Flaschengeld fürs Lotto

In Frankfurt (Oder) begegnete Ratz einem querschnittgelähmten Kenianer. Aus Verzweiflung über seine Lage hatte sich der Kenianer aus dem Fenster geworfen, nun sitzt er im Rollstuhl. In Berlin stieß Ratz auf einen Mann aus Guinea, der abends Flaschen aus Mülleimern sammelt und vom Pfandgeld, das er dafür bekommt, Lottoscheine kauft.

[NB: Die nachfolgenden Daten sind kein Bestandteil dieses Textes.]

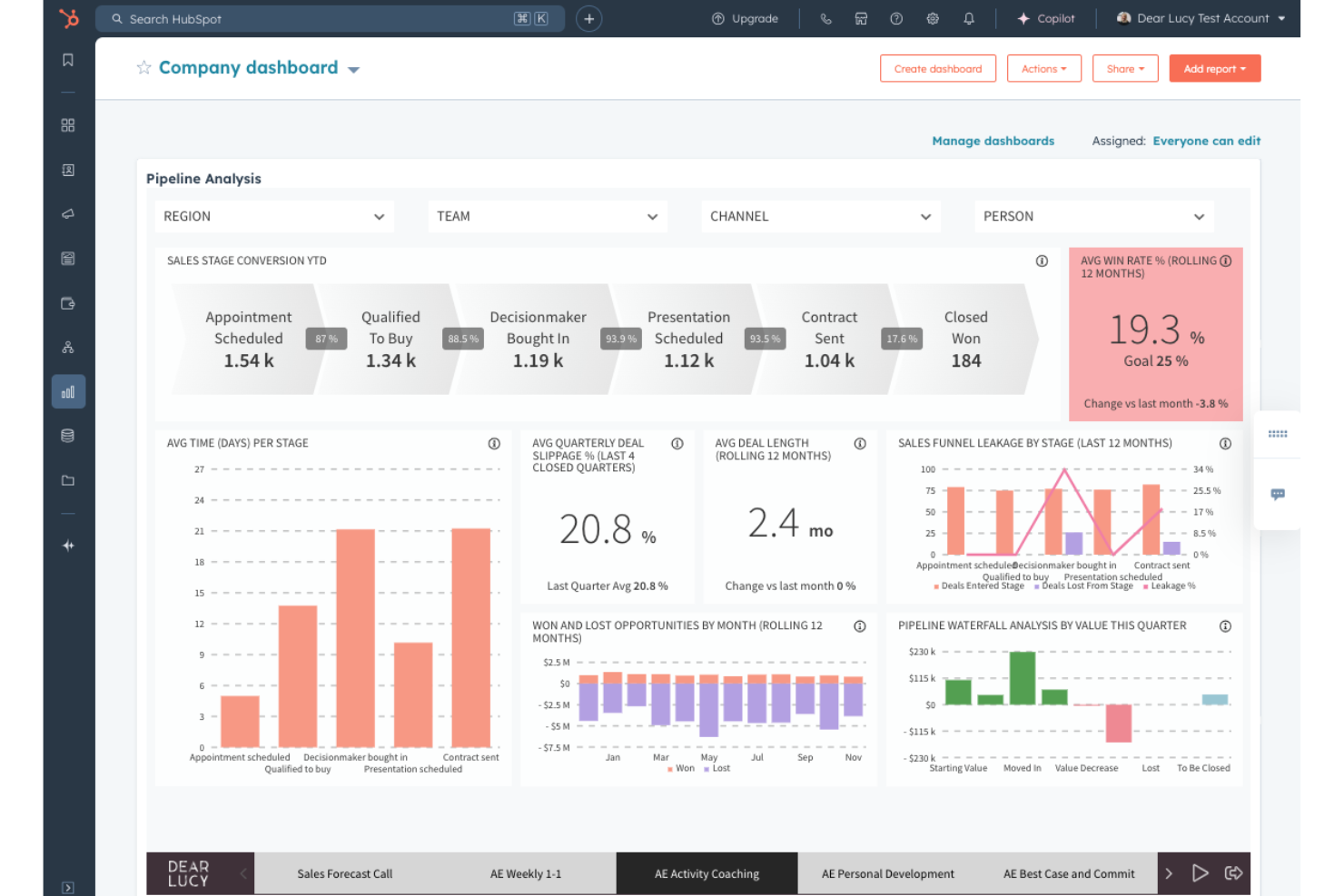Open the Data Management database icon
Image resolution: width=1344 pixels, height=896 pixels.
pos(67,435)
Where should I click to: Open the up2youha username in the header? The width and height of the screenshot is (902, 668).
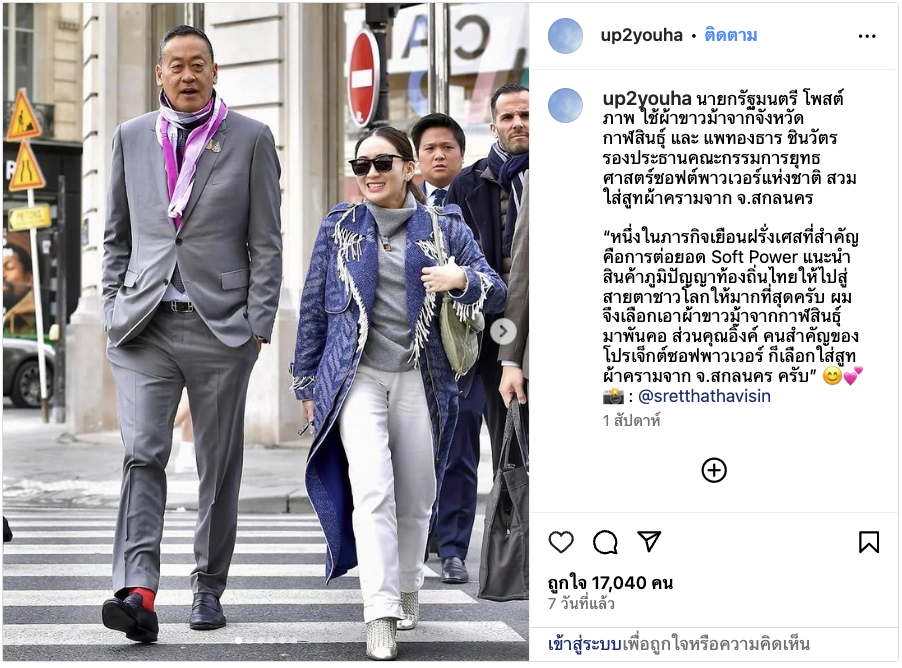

"Schlimmer als gedacht" sei die Lage in den Heimen, findet Heinz Ratz. Er habe verrottete sanitäre Einrichtungen gesehen. Eine Küche für 160 Leute, und der Herd ist seit Monaten kaputt, wird nicht repariert. Heimleiter, die über die Flüchtlinge sagten: "Es sind nicht alles faule Säcke." Ratz steht oben auf der Bühne und ruft herunter. "Man schämt sich für dieses Land!"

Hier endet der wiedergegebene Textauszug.